# EXERCISE INSTRUCTIONS
Copy the entries verbatim from the line with "Open the Select Type transaction dropdown" to the line with "pyautogui.click(x=58, y=86)", leaving out the pictures.

# GIVEN INFORMATION
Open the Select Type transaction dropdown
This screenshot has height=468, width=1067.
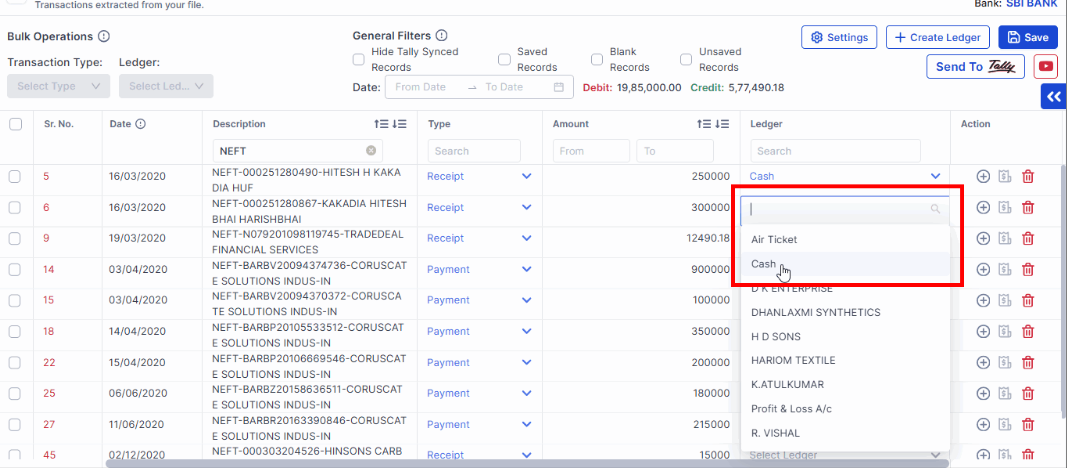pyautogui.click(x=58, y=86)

---

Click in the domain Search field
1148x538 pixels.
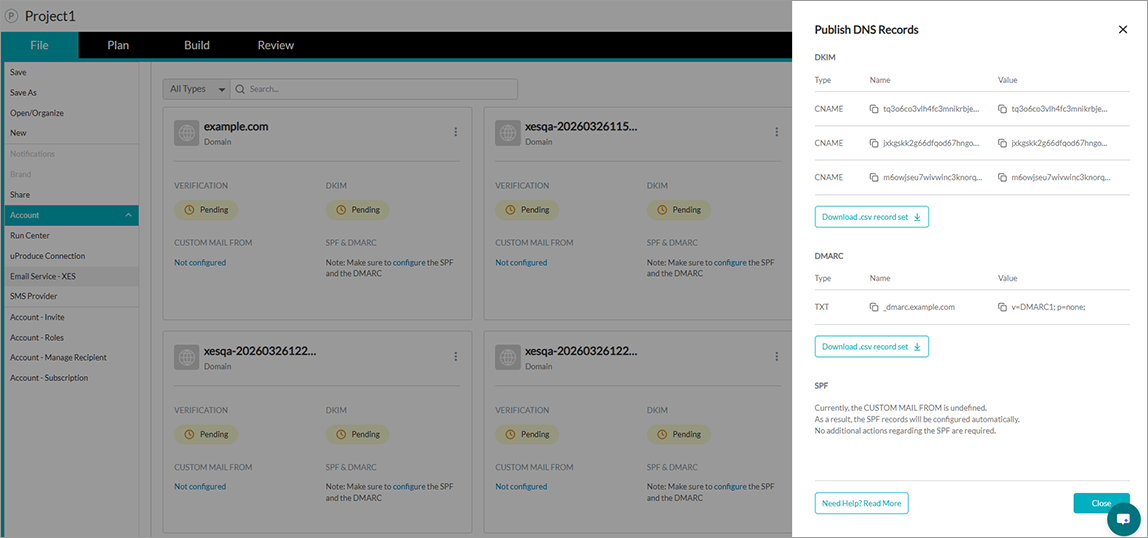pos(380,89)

# TASK RESULT
Open the Select Type transaction dropdown
This screenshot has height=468, width=1067.
pyautogui.click(x=58, y=86)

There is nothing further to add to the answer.